# WRITTEN TASK:
Reproduce every one of the following entries word for word, without changing anything.

# ENTRIES:
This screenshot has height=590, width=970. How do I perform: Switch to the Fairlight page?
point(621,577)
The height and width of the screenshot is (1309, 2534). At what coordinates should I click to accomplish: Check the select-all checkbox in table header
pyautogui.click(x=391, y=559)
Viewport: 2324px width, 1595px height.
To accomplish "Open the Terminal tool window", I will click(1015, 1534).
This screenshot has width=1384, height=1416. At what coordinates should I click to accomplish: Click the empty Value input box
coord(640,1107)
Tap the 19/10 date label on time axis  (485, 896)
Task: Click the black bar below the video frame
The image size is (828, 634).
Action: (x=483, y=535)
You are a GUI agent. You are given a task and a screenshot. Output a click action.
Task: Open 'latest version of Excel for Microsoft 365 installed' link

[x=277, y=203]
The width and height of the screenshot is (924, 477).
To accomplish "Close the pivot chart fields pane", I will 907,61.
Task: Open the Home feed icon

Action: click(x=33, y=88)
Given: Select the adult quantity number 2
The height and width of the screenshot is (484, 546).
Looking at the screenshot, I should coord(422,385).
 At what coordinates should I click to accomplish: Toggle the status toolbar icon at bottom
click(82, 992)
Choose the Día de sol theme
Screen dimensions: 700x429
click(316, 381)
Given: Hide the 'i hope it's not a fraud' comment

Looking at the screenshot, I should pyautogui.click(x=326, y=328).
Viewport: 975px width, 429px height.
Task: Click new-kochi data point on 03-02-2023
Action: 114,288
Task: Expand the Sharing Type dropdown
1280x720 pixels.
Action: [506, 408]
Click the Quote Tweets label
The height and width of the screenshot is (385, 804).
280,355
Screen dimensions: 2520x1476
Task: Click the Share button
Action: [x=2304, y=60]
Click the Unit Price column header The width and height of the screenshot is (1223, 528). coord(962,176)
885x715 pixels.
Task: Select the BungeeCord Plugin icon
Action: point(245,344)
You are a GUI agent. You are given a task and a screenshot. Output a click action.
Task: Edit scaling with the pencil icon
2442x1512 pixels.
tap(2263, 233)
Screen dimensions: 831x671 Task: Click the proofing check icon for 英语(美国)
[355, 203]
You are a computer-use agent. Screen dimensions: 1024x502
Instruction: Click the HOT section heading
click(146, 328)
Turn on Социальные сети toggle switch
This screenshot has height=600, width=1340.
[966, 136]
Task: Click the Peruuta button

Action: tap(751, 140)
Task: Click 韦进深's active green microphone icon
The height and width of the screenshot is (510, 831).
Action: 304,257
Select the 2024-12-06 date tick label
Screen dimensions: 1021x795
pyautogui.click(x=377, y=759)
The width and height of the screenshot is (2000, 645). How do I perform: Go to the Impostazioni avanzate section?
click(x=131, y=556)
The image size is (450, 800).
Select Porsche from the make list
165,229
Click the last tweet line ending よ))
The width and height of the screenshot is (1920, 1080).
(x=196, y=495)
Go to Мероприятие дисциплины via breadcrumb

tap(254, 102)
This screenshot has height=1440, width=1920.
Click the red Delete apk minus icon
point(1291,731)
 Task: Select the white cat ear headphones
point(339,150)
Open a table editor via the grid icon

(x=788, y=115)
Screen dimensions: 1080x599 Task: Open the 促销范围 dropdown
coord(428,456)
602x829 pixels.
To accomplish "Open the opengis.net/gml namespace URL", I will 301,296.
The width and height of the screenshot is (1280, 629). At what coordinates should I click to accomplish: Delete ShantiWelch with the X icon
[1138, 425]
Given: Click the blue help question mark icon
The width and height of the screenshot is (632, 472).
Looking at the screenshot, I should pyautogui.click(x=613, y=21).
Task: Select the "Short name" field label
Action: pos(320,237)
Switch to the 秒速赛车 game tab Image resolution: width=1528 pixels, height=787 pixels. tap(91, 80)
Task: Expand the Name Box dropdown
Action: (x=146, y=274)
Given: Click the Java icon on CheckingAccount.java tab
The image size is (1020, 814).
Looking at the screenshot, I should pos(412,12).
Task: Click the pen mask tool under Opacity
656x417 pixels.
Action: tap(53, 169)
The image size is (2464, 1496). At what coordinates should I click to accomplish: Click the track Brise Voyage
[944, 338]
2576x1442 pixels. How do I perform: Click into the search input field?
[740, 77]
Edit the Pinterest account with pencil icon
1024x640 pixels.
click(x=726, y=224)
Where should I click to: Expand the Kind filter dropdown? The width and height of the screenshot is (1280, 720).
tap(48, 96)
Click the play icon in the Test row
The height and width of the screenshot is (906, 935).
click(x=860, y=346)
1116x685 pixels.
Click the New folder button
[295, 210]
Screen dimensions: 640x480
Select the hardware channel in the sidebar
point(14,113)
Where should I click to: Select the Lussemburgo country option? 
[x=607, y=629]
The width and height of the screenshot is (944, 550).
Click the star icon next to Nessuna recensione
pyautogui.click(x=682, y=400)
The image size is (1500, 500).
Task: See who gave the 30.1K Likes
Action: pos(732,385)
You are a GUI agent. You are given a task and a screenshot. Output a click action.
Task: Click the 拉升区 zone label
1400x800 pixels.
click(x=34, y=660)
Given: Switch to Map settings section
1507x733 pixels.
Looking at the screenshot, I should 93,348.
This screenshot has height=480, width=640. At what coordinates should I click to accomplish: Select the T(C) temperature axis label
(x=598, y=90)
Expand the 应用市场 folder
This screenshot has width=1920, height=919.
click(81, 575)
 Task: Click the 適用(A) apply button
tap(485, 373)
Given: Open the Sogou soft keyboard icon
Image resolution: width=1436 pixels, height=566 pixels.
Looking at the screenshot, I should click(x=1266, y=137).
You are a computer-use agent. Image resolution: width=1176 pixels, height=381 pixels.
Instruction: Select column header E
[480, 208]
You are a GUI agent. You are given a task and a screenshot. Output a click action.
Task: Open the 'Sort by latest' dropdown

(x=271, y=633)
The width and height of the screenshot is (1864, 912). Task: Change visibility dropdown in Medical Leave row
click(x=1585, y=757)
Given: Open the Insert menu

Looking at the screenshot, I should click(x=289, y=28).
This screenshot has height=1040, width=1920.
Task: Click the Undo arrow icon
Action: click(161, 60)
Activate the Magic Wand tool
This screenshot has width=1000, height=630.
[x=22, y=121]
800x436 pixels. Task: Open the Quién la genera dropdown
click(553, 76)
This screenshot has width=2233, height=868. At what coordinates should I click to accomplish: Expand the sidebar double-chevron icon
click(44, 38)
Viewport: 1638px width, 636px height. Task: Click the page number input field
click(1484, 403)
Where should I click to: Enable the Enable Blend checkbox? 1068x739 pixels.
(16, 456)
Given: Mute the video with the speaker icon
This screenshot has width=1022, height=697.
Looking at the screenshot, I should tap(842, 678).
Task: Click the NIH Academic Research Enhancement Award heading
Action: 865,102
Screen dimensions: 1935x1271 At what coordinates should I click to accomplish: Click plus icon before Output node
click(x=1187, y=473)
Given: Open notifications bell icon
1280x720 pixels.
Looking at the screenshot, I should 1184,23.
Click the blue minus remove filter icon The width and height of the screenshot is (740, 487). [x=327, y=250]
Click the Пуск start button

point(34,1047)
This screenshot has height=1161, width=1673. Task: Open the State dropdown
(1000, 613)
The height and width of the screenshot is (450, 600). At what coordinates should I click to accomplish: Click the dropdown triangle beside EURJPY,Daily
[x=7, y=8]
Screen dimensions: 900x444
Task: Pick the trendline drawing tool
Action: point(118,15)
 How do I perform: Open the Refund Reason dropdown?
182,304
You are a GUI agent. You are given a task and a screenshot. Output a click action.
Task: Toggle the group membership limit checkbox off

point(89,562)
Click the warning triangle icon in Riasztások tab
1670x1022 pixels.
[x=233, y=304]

# TASK RESULT:
This screenshot has height=590, width=970. How do I perform: Switch to the Fairlight page?
point(621,577)
The height and width of the screenshot is (1309, 2534). At what coordinates should I click to accomplish: Check the select-all checkbox in table header
pyautogui.click(x=391, y=559)
Viewport: 2324px width, 1595px height.
To accomplish "Open the Terminal tool window", I will click(1015, 1534).
This screenshot has width=1384, height=1416. At what coordinates should I click to accomplish: Click the empty Value input box
coord(640,1107)
Tap the 19/10 date label on time axis  (485, 896)
Task: Click the black bar below the video frame
The image size is (828, 634).
Action: (x=483, y=535)
You are a GUI agent. You are given a task and a screenshot. Output a click action.
Task: Open 'latest version of Excel for Microsoft 365 installed' link

[x=277, y=203]
The width and height of the screenshot is (924, 477).
To accomplish "Close the pivot chart fields pane", I will 907,61.
Task: Open the Home feed icon

Action: click(x=33, y=88)
Given: Select the adult quantity number 2
The height and width of the screenshot is (484, 546).
Looking at the screenshot, I should coord(422,385).
 At what coordinates should I click to accomplish: Toggle the status toolbar icon at bottom
click(82, 992)
Choose the Día de sol theme
Screen dimensions: 700x429
click(316, 381)
Given: Hide the 'i hope it's not a fraud' comment

Looking at the screenshot, I should pyautogui.click(x=326, y=328).
Viewport: 975px width, 429px height.
Task: Click new-kochi data point on 03-02-2023
Action: 114,288
Task: Expand the Sharing Type dropdown
1280x720 pixels.
Action: [506, 408]
Click the Quote Tweets label
The height and width of the screenshot is (385, 804).
280,355
Screen dimensions: 2520x1476
Task: Click the Share button
Action: [x=2304, y=60]
Click the Unit Price column header The width and height of the screenshot is (1223, 528). coord(962,176)
885x715 pixels.
Task: Select the BungeeCord Plugin icon
Action: point(245,344)
You are a GUI agent. You are given a task and a screenshot. Output a click action.
Task: Edit scaling with the pencil icon
2442x1512 pixels.
tap(2263, 233)
Screen dimensions: 831x671 Task: Click the proofing check icon for 英语(美国)
[355, 203]
You are a computer-use agent. Screen dimensions: 1024x502
Instruction: Click the HOT section heading
click(146, 328)
Turn on Социальные сети toggle switch
This screenshot has height=600, width=1340.
[966, 136]
Task: Click the Peruuta button

Action: tap(751, 140)
Task: Click 韦进深's active green microphone icon
The height and width of the screenshot is (510, 831).
Action: 304,257
Select the 2024-12-06 date tick label
Screen dimensions: 1021x795
pyautogui.click(x=377, y=759)
The width and height of the screenshot is (2000, 645). How do I perform: Go to the Impostazioni avanzate section?
click(x=131, y=556)
The image size is (450, 800).
Select Porsche from the make list
165,229
Click the last tweet line ending よ))
The width and height of the screenshot is (1920, 1080).
(x=196, y=495)
Go to Мероприятие дисциплины via breadcrumb

tap(254, 102)
This screenshot has height=1440, width=1920.
Click the red Delete apk minus icon
point(1291,731)
 Task: Select the white cat ear headphones
point(339,150)
Open a table editor via the grid icon

(x=788, y=115)
Screen dimensions: 1080x599 Task: Open the 促销范围 dropdown
coord(428,456)
602x829 pixels.
To accomplish "Open the opengis.net/gml namespace URL", I will 301,296.
The width and height of the screenshot is (1280, 629). At what coordinates should I click to accomplish: Delete ShantiWelch with the X icon
[1138, 425]
Given: Click the blue help question mark icon
The width and height of the screenshot is (632, 472).
Looking at the screenshot, I should pyautogui.click(x=613, y=21).
Task: Select the "Short name" field label
Action: pos(320,237)
Switch to the 秒速赛车 game tab Image resolution: width=1528 pixels, height=787 pixels. tap(91, 80)
Task: Expand the Name Box dropdown
Action: (x=146, y=274)
Given: Click the Java icon on CheckingAccount.java tab
The image size is (1020, 814).
Looking at the screenshot, I should pos(412,12).
Task: Click the pen mask tool under Opacity
656x417 pixels.
Action: tap(53, 169)
The image size is (2464, 1496). At what coordinates should I click to accomplish: Click the track Brise Voyage
[944, 338]
2576x1442 pixels. How do I perform: Click into the search input field?
[740, 77]
Edit the Pinterest account with pencil icon
1024x640 pixels.
click(x=726, y=224)
Where should I click to: Expand the Kind filter dropdown? The width and height of the screenshot is (1280, 720).
tap(48, 96)
Click the play icon in the Test row
The height and width of the screenshot is (906, 935).
click(x=860, y=346)
1116x685 pixels.
Click the New folder button
[295, 210]
Screen dimensions: 640x480
Select the hardware channel in the sidebar
point(14,113)
Where should I click to: Select the Lussemburgo country option? 
[x=607, y=629]
The width and height of the screenshot is (944, 550).
Click the star icon next to Nessuna recensione
pyautogui.click(x=682, y=400)
The image size is (1500, 500).
Task: See who gave the 30.1K Likes
Action: pos(732,385)
You are a GUI agent. You are given a task and a screenshot. Output a click action.
Task: Click the 拉升区 zone label
1400x800 pixels.
click(x=34, y=660)
Given: Switch to Map settings section
1507x733 pixels.
Looking at the screenshot, I should 93,348.
This screenshot has height=480, width=640. At what coordinates should I click to accomplish: Select the T(C) temperature axis label
(x=598, y=90)
Expand the 应用市场 folder
This screenshot has width=1920, height=919.
click(81, 575)
 Task: Click the 適用(A) apply button
tap(485, 373)
Given: Open the Sogou soft keyboard icon
Image resolution: width=1436 pixels, height=566 pixels.
Looking at the screenshot, I should click(x=1266, y=137).
You are a computer-use agent. Image resolution: width=1176 pixels, height=381 pixels.
Instruction: Select column header E
[480, 208]
You are a GUI agent. You are given a task and a screenshot. Output a click action.
Task: Open the 'Sort by latest' dropdown

(x=271, y=633)
The width and height of the screenshot is (1864, 912). Task: Change visibility dropdown in Medical Leave row
click(x=1585, y=757)
Given: Open the Insert menu

Looking at the screenshot, I should click(x=289, y=28).
This screenshot has height=1040, width=1920.
Task: Click the Undo arrow icon
Action: click(161, 60)
Activate the Magic Wand tool
This screenshot has width=1000, height=630.
[x=22, y=121]
800x436 pixels. Task: Open the Quién la genera dropdown
click(553, 76)
This screenshot has width=2233, height=868. At what coordinates should I click to accomplish: Expand the sidebar double-chevron icon
click(44, 38)
Viewport: 1638px width, 636px height. Task: Click the page number input field
click(1484, 403)
Where should I click to: Enable the Enable Blend checkbox? 1068x739 pixels.
(16, 456)
Given: Mute the video with the speaker icon
This screenshot has width=1022, height=697.
Looking at the screenshot, I should tap(842, 678).
Task: Click the NIH Academic Research Enhancement Award heading
Action: 865,102
Screen dimensions: 1935x1271 At what coordinates should I click to accomplish: Click plus icon before Output node
click(x=1187, y=473)
Given: Open notifications bell icon
1280x720 pixels.
Looking at the screenshot, I should 1184,23.
Click the blue minus remove filter icon The width and height of the screenshot is (740, 487). [x=327, y=250]
Click the Пуск start button

point(34,1047)
This screenshot has height=1161, width=1673. Task: Open the State dropdown
(1000, 613)
The height and width of the screenshot is (450, 600). At what coordinates should I click to accomplish: Click the dropdown triangle beside EURJPY,Daily
[x=7, y=8]
Screen dimensions: 900x444
Task: Pick the trendline drawing tool
Action: point(118,15)
 How do I perform: Open the Refund Reason dropdown?
182,304
You are a GUI agent. You are given a task and a screenshot. Output a click action.
Task: Toggle the group membership limit checkbox off

point(89,562)
Click the warning triangle icon in Riasztások tab
1670x1022 pixels.
[x=233, y=304]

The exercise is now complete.